Why AI Benchmarks Keep Failing Us
Remember the headlines when ChatGPT “passed” the medical licensing exam? I remember thinking: impressive. Then I read more, and the feeling got complicated.
Here’s the core issue in one sentence: many AI tests live on the internet, and AIs are trained on the internet. That makes benchmarks unreliable in a way that’s easy to miss.
What actually happens
– Models are trained on massive web data. If a benchmark or its answers exist online, a model can learn them directly.
– Labs then tune models to perform well on those benchmarks. It’s called “benchmarketing” — optimizing for a score rather than robust ability.

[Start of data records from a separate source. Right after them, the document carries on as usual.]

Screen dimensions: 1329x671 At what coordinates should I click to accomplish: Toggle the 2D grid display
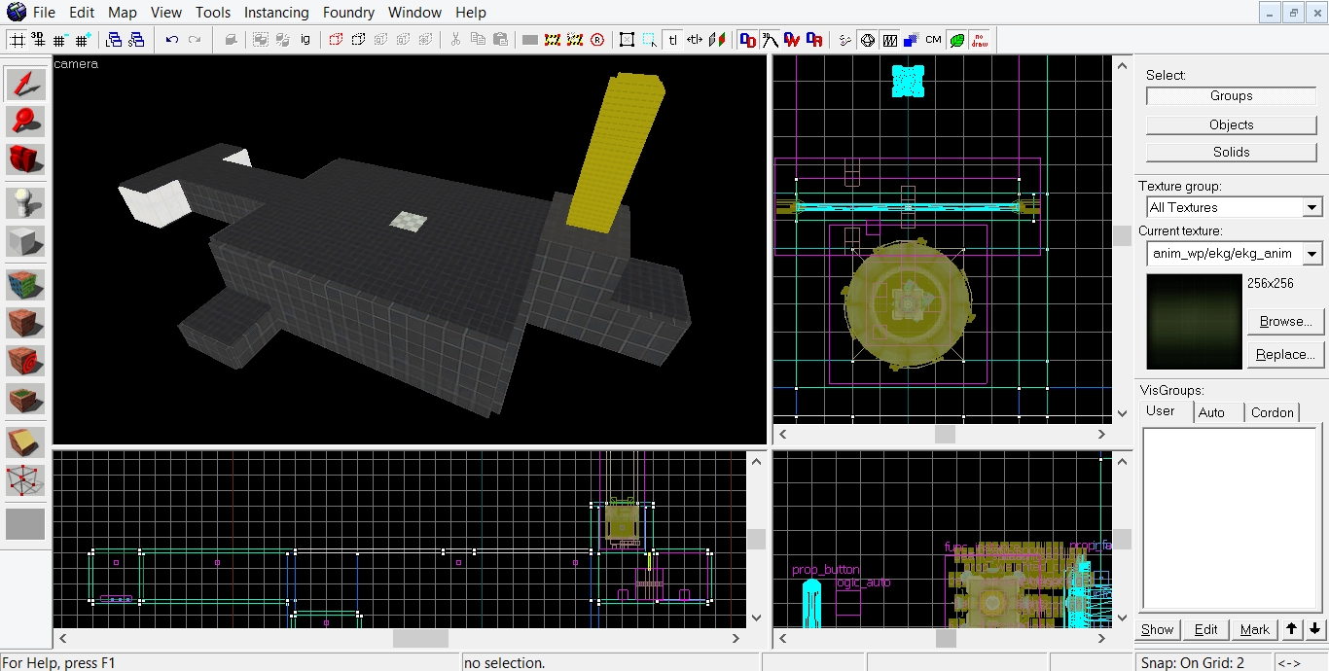(x=18, y=40)
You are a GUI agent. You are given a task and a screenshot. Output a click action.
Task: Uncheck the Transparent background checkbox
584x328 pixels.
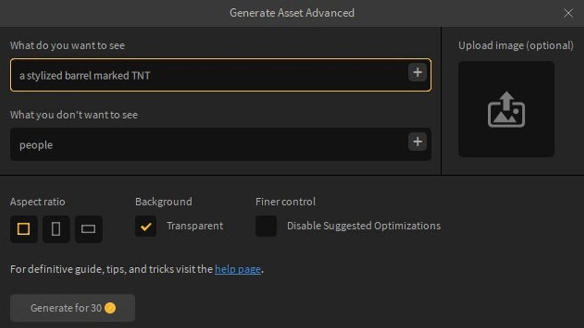pos(146,226)
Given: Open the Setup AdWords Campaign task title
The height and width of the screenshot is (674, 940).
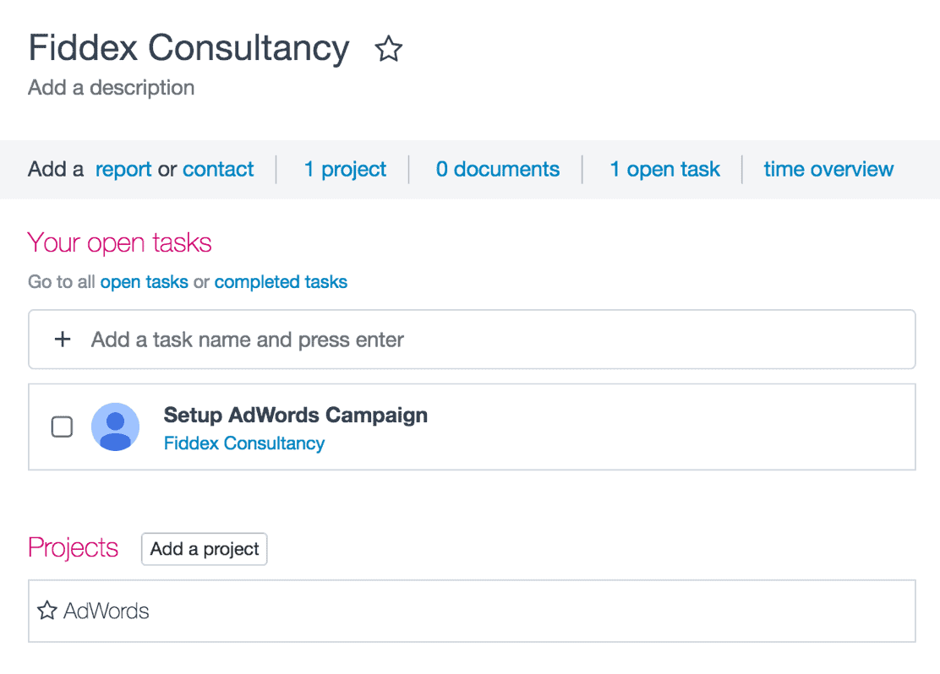Looking at the screenshot, I should 296,415.
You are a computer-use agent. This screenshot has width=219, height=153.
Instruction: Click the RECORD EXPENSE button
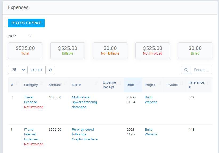(26, 23)
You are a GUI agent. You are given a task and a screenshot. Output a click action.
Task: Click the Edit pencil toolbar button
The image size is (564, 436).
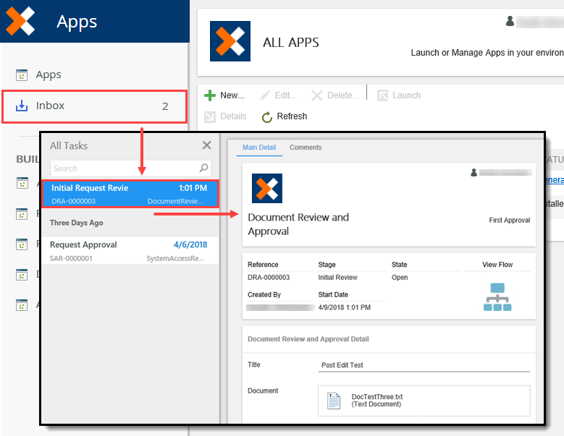click(278, 95)
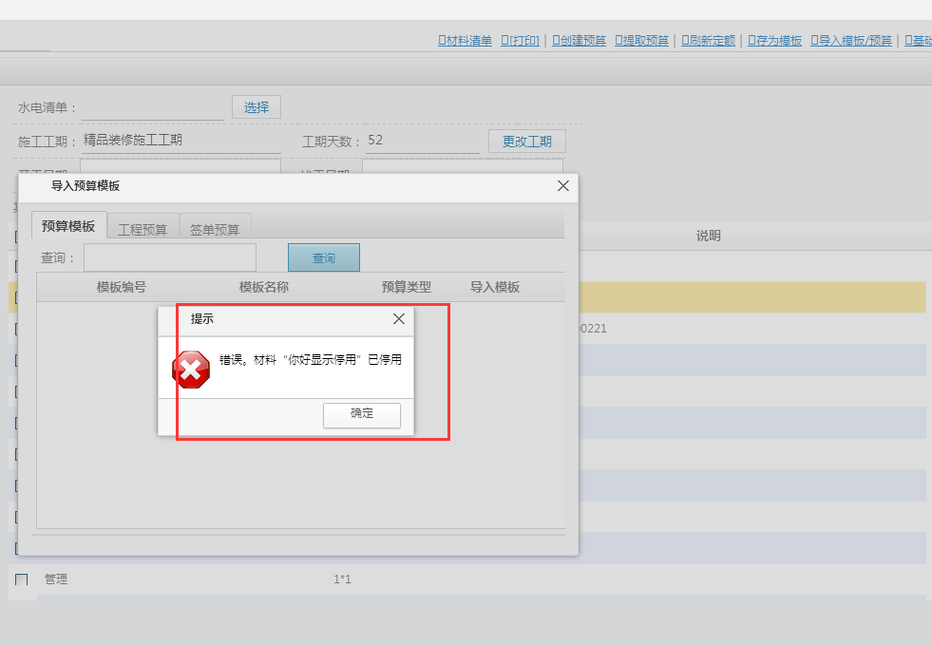This screenshot has width=932, height=646.
Task: Click the 导入模板/预算 toolbar link
Action: (852, 41)
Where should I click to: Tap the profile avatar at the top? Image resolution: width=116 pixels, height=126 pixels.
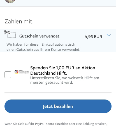(10, 1)
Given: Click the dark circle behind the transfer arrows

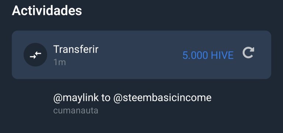Looking at the screenshot, I should (x=35, y=55).
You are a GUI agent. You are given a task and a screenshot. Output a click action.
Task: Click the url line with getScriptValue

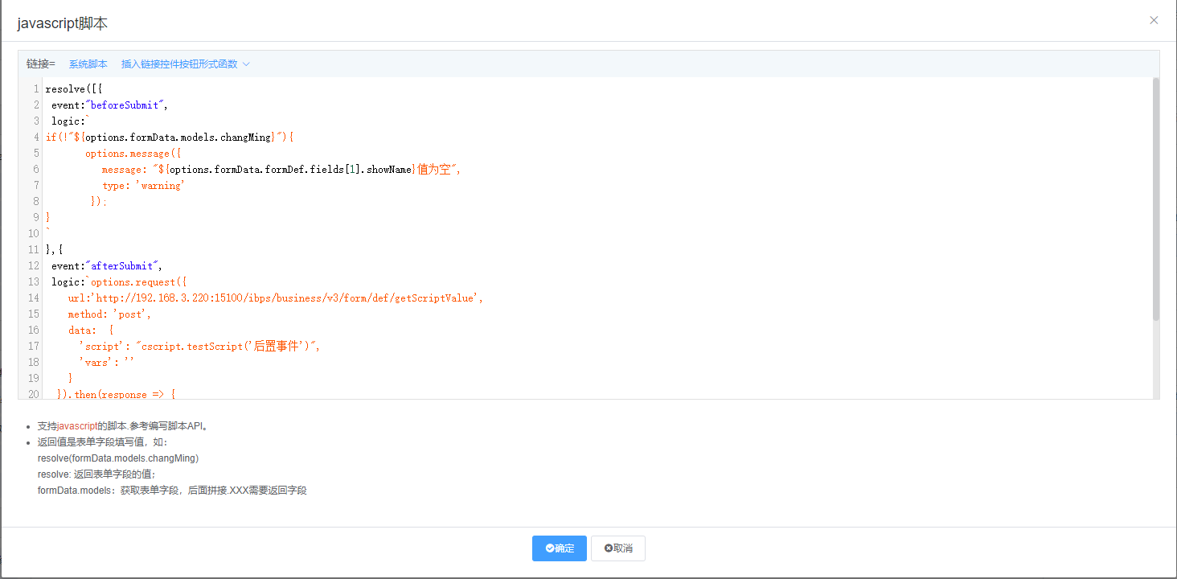275,298
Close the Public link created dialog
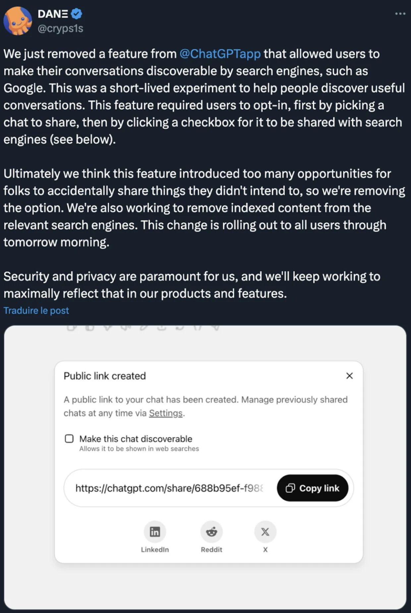 349,376
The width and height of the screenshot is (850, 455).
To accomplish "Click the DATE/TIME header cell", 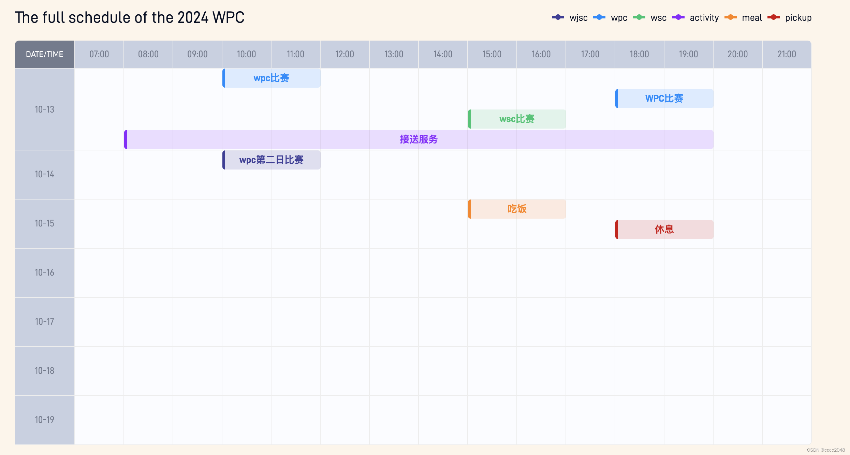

– A once-hard test can be solved months after release, not because intelligence improved radically, but because the test leaked into training data or people tailored models to it.
A good example is the so-called “Humanity’s Last Exam.” It was created to be brutally hard. At first, models scored around 10%. Then ChatGPT-5 came out and the score jumped to 25%. That sounds like progress, but it raises a different question: did the model really understand better, or did it just get better at this particular exam?
Why that matters
If benchmarks measure memorization more than reasoning, they mislead everyone. Policymakers, funders, and the public will think systems are more capable than they really are. Researchers chase score improvements that don’t generalize to real-world tasks. Startups tweak models to win contests instead of fixing hard problems.

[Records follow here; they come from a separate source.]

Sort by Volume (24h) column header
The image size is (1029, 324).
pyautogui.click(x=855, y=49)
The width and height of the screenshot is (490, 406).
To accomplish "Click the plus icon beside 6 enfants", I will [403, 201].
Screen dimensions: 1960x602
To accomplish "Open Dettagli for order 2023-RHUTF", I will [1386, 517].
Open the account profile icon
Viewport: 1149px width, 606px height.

What better testing looks like
I don’t have a silver bullet, but here are practical directions that feel more honest:
– Hidden and rotating datasets: keep evaluation sets out of public reach and rotate them often so models can’t memorize them.

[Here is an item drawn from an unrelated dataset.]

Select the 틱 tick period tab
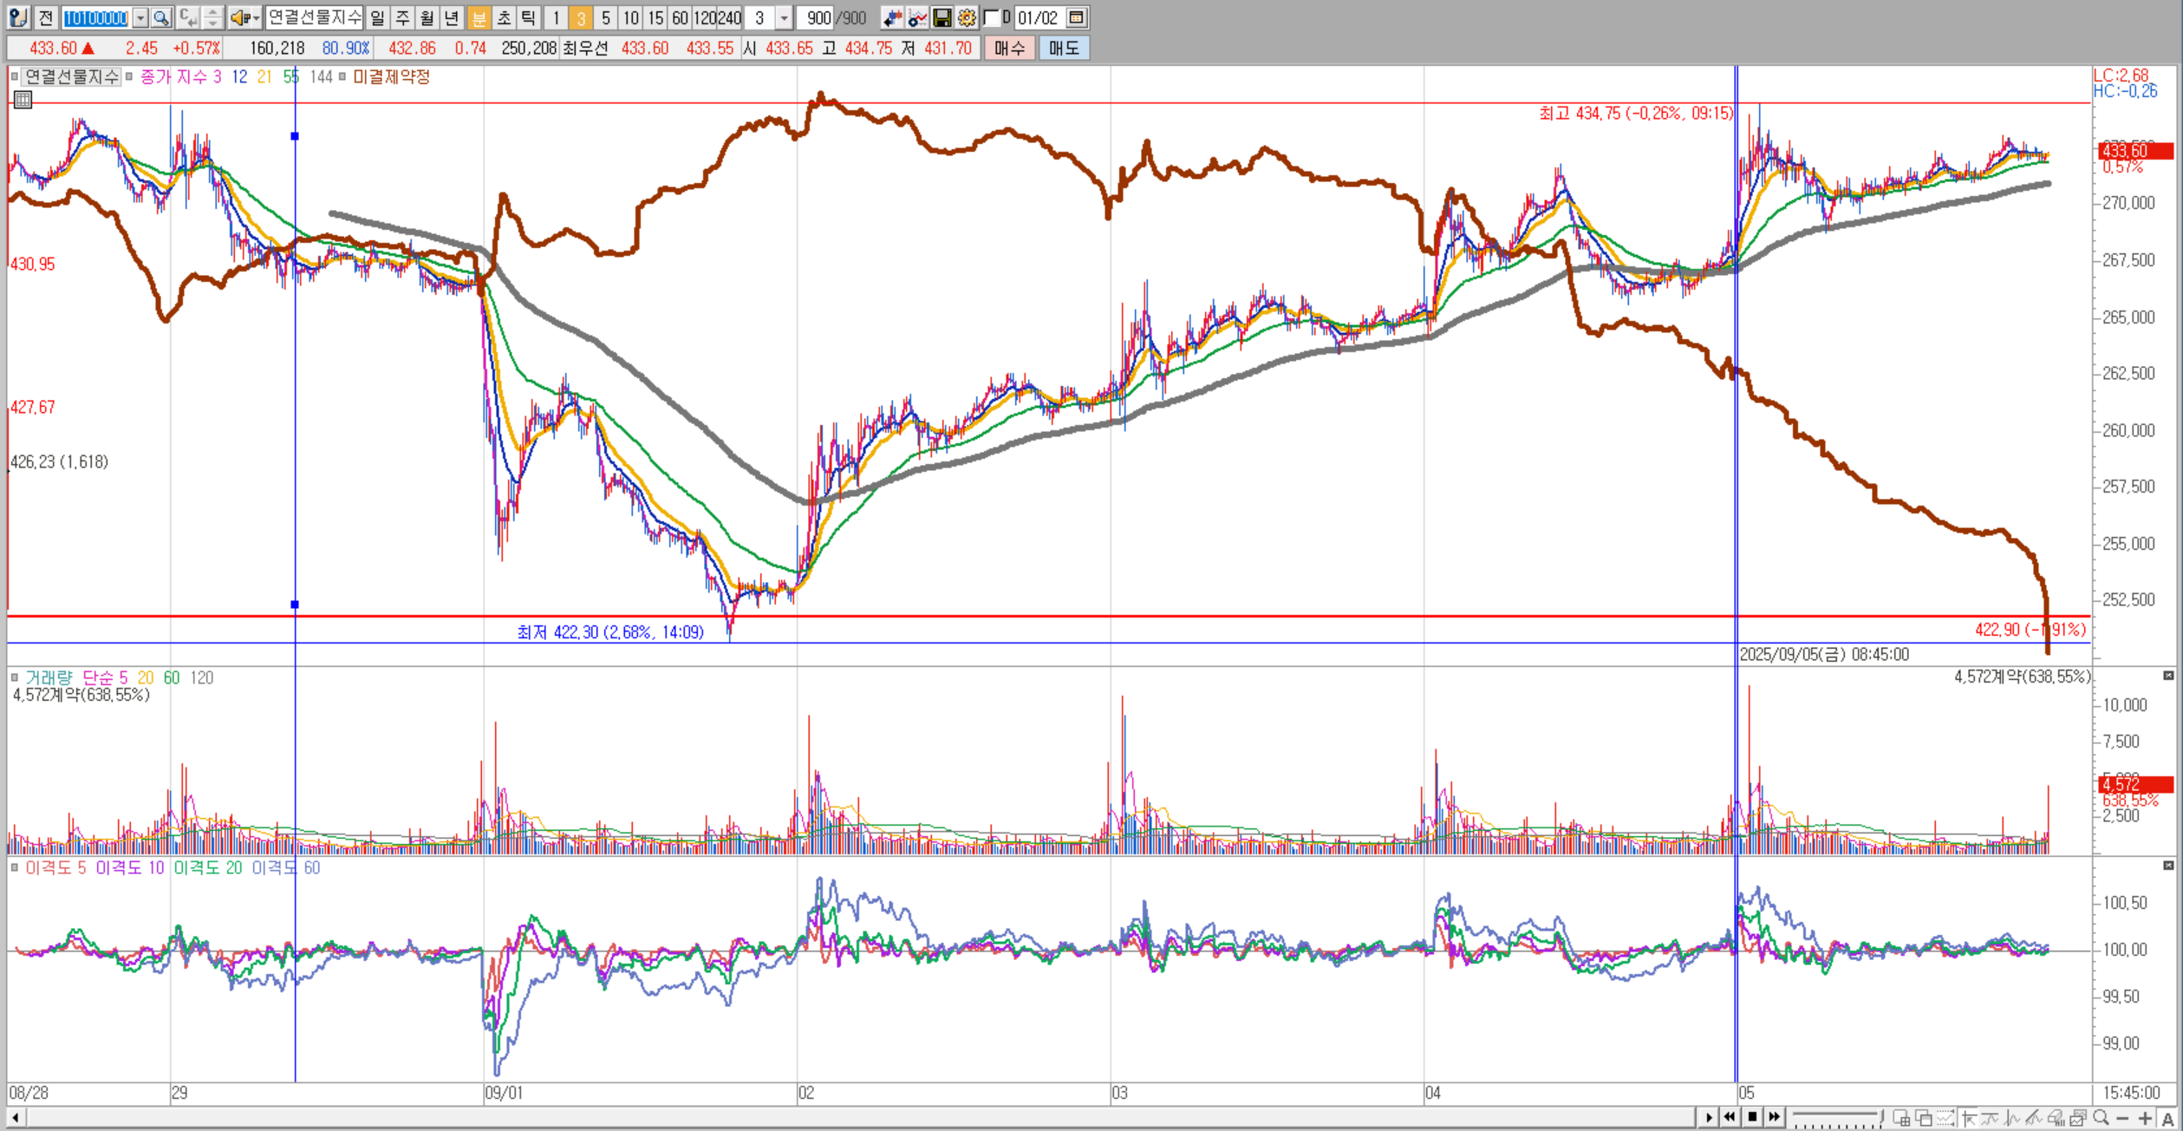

– Adversarial and real-world tasks: test on messy, practical problems, not sanitized multiple-choice questions.
– Human-in-the-loop checks: combine automatic metrics with human judgment, prioritizing reliability over neat numbers.
– Continuous evaluation: treat benchmarks as ongoing challenges, not fixed milestones. That shows whether improvements stick.
– Transparency about training data: knowing whether a dataset leaked into training helps interpret scores.
What you can do as a reader
If you read a headline about an AI “passing” some exam, ask a few quick questions: was the test public? Could the model have trained on it? Is the improvement consistent across other tasks? Those few questions cut through a lot of hype.
I still find AI progress exciting. But I also think we need to be tougher about how we measure it. Numbers are tempting because they’re clear. They comfort us. But if the metric is broken, that comfort is false.
If we want trustworthy AI, we need trustworthy tests. That means more careful design, more honesty about limitations, and a slower breath before we declare victory. I’m curious to see how the community adapts — and whether benchmarks become tools for real assessment again, rather than just targets to optimize for.